→ **Stored data entries**

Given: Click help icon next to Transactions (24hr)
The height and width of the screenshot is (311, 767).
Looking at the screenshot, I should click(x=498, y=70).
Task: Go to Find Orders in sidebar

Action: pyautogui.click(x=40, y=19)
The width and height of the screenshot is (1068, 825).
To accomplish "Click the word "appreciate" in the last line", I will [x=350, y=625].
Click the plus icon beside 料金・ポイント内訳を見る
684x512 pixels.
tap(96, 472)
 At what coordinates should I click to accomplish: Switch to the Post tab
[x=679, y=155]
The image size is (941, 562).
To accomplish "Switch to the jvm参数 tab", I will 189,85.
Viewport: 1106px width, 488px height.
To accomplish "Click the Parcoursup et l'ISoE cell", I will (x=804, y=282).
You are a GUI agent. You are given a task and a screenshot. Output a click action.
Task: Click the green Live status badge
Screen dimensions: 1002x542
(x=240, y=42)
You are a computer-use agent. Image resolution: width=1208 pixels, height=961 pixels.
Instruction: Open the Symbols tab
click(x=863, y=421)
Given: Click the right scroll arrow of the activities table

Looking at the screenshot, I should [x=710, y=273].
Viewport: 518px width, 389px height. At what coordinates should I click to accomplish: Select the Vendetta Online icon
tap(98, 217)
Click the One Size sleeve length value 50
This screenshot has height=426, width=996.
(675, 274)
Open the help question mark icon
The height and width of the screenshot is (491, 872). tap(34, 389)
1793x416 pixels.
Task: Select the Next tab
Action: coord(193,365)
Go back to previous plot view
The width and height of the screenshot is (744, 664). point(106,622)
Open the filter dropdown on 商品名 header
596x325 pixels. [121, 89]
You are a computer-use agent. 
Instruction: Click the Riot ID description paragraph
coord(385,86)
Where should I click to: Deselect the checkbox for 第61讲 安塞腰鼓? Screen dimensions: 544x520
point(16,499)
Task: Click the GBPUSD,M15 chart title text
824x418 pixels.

→ **About this exercise**
Would you reproduce all of the data exactly, without a single alteration?

→ **Result of the task**
Given: Click help icon next to Transactions (24hr)
The height and width of the screenshot is (311, 767).
Looking at the screenshot, I should click(x=498, y=70).
Task: Go to Find Orders in sidebar

Action: pyautogui.click(x=40, y=19)
The width and height of the screenshot is (1068, 825).
To accomplish "Click the word "appreciate" in the last line", I will [x=350, y=625].
Click the plus icon beside 料金・ポイント内訳を見る
684x512 pixels.
tap(96, 472)
 At what coordinates should I click to accomplish: Switch to the Post tab
[x=679, y=155]
The image size is (941, 562).
To accomplish "Switch to the jvm参数 tab", I will 189,85.
Viewport: 1106px width, 488px height.
To accomplish "Click the Parcoursup et l'ISoE cell", I will (x=804, y=282).
You are a GUI agent. You are given a task and a screenshot. Output a click action.
Task: Click the green Live status badge
Screen dimensions: 1002x542
(x=240, y=42)
You are a computer-use agent. Image resolution: width=1208 pixels, height=961 pixels.
Instruction: Open the Symbols tab
click(x=863, y=421)
Given: Click the right scroll arrow of the activities table

Looking at the screenshot, I should [x=710, y=273].
Viewport: 518px width, 389px height. At what coordinates should I click to accomplish: Select the Vendetta Online icon
tap(98, 217)
Click the One Size sleeve length value 50
This screenshot has height=426, width=996.
(675, 274)
Open the help question mark icon
The height and width of the screenshot is (491, 872). tap(34, 389)
1793x416 pixels.
Task: Select the Next tab
Action: coord(193,365)
Go back to previous plot view
The width and height of the screenshot is (744, 664). point(106,622)
Open the filter dropdown on 商品名 header
596x325 pixels. [121, 89]
You are a computer-use agent. 
Instruction: Click the Riot ID description paragraph
coord(385,86)
Where should I click to: Deselect the checkbox for 第61讲 安塞腰鼓? Screen dimensions: 544x520
point(16,499)
Task: Click the GBPUSD,M15 chart title text
824x418 pixels.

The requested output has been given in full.